Perhaps that sentiment is why the program's Friend-to-Friend encounters stand as such an integral part of the initiative. The concept is straightforward. A family in one congregation hosts a family from another congregation. Afterwards, hosting duties are reciprocated and the former hosts become the guests in the other family's home. This approach stems from collaboration between the Congregational Exchange Program and the Friendship Force, an organization that has enabled almost 1 million people to travel to other countries and develop lasting friendships. In the same way, the Friend-to-Friend exchange works for people in Atlanta.

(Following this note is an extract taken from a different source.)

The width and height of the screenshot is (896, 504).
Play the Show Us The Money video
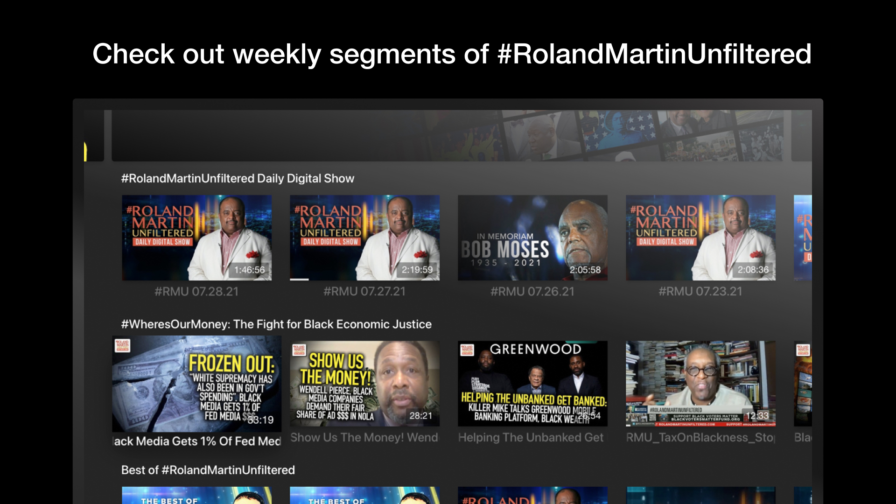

The initiative certainly operated that way for Juanita Vasser and Virginia Mayer, members respectively of predominantly black Cascade United Methodist Church and predominantly white Glenn Memorial United Methodist Church. The two women not only spearheaded the Friend-to-Friend exchanges between their congregations, they also hosted each other's families for the weekend.
"We were able to break down barriers more so [by] meeting together [inside our homes] than outside of our homes," said Mayer. She described the experience as "wonderful" and added that she and Vasser have become very close friends.
Vasser echoed that sentiment. "Our friendship grew from the inside to the outside," she said. "We worked at it, stayed in touch, and became genuine friends." When Vasser had surgery, she recalled, Mayer was there for her--bringing both food and friendship.
After all, as the remarkable successes of the Congregational Exchange Program underscore, it is from the simple minutiae of life that true community and lasting friendship emerge. When racially diverse families gather together in a house of worship, when they share personal anecdotes, when they sit down and partake of a meal in one another's homes--such actions connote what King described as the "beloved community." They are the marrow of the dream he shared with the nation.
And the Atlanta congregations committed to the work of the Congregational Exchange Program clearly are harbingers of that dream.